The most educated Mrs. E. was lucky enough to make a good friend during her college days. I got a chance to meet him when Mrs. E. and I first became acquainted and took to him instantly. Hamilton is a Southern Gentleman, born in Georgia, raised in the Carolinas and schooled in Virginia. And if you’ve ever met a real Southern Gentleman, you’ll recognize his type. He is a charming houseguest and evenings with him are always a pleasure. Hamilton really should be a professional photographer or photojournalist. He has that kind of adventurous spirit, a “ready and willingness,” that it takes to travel extensively and in some cases, immediately — as he did when he drove a couple of hours just to have dinner with us.
“You’re the chef,” he answered in response to my offer of a drink, “something with gin.”
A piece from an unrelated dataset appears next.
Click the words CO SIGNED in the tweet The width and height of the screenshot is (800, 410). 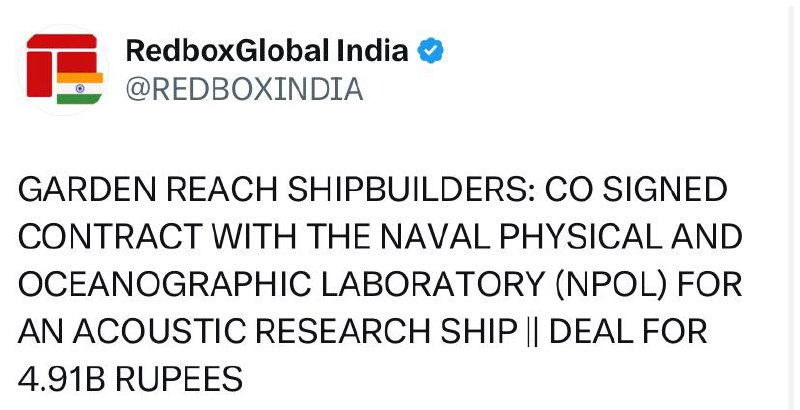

Making a cocktail is easy with a bit of practice. Coming up with something new that is actually palatable is a little more touch and go. Hamilton’s adventurous spirit kicked in quickly — he tried it before I did. It is a combination of a Gimlet and a Gin & It. Call it “Gin & a Bit” if you like. I call it:
The Hamilton Cocktail
2 parts Gin. I used Gordon’s.
1/2 part Vermouth Rosso,
1/2 part Rose’s Lime Juice,
Dash of Orange Bitters.
Pour all ingredients over ice in a shaker. Shake until the metal is frosty. Pour into a cocktail glass (a Martini glass.) Garnish with a lemon twist or flamed orange peel. (To flame the orange peel, cut a twist, light a match and squeeze the peel over the flame and into the drink. The oils should briefly ignite giving a really nice smokey start to the drink.)
Plan your next road trip.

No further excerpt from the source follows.